ミトコンドリアイブに関しても説明が特に深くて以下の議論がなされる.人の共通祖先(つまり母親でも父親でもいいとすると)として考えてみた場合にある集団に一人流入するとかなり高い確率で一番若い共通祖先になれる.つまり一定の交流があると共通祖先まではかなり短い時間しかない可能性が高い.イブもアダムも特殊な共通祖先に過ぎない.ミトコンドリアの共通祖先はミトコンドリアイブになるがたとえばABOの血液型の遺伝子の共通祖先はチンパンジーとの分岐以前にさかのぼる.


この議論は改めて整理されると結構目から鱗が落ちる的な感動がある.2002年のテンプルトンの研究では一部の遺伝子は170万年前に現アフリカ集団と現生アジア集団で分岐している.また42万年前から84万年前に第2波,8万年前から15万年前に第3波があるということらしい.これはホモエレクトゥスからホンの少しかもしれないが遺伝子フローがあったかもしれないという解釈もできるわけで結構衝撃的.まだ固まっているわけでもなさそうだがホモサピエンスの起源の問題は結構複雑らしいというのも収穫.

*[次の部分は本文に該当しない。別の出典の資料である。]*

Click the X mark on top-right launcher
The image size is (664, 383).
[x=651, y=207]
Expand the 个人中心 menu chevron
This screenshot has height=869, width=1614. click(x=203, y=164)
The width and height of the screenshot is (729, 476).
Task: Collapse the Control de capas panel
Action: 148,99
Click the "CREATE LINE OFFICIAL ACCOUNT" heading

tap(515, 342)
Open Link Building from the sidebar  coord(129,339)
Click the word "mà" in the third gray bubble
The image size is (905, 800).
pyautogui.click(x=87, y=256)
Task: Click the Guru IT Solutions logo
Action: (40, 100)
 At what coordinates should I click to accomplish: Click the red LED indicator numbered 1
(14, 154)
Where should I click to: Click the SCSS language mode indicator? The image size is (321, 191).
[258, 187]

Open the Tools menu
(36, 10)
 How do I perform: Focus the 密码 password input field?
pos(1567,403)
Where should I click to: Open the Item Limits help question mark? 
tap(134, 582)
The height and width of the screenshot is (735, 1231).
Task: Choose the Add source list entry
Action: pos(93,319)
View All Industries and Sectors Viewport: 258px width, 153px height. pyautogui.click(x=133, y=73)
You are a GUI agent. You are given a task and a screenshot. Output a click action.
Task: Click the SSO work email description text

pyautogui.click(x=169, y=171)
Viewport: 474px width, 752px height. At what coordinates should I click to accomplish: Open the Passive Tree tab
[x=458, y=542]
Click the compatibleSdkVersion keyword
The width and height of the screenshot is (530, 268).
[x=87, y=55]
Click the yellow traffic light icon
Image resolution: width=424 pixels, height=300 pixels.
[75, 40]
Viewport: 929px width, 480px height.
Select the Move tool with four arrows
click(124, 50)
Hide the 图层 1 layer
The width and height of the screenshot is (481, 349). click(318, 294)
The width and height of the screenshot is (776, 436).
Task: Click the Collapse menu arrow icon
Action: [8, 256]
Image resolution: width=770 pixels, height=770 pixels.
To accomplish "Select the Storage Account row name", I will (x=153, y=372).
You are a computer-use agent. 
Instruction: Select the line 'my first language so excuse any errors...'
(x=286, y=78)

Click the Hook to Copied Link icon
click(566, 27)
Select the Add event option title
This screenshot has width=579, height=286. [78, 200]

進化史の詳細は改めてあまり勉強する機会もなく新鮮.本書では各大陸の分裂と深く絡み合った展開が多く取り上げられており,ドーキンスの好みらしい.たとえば走鳥類について大陸分裂による分岐説を採って説明している.しかしもっとも驚いたのはいまや哺乳類の大分類は起源大陸と深く結びついているという事実である.このほかにも腔腸動物というのは真のクレードではなくクシクラゲを除いて刺胞動物というのだとか,原猿類に近縁のヒヨケザル,軟体動物のフナクイムシ,クマムシとはそれぞれどんな動物かとか,なかなかついでにいろいろ知識も深くなった.


これまでのドーキンスの本とずいぶん趣を変えていて,ずいぶん前から暖めていた包括的な生物進化の本のアイデアが十分な時間をかけて結実したという感じを抱かせる.毎日少しづつ読むとほんとに楽しいひとときを過ごせると思う.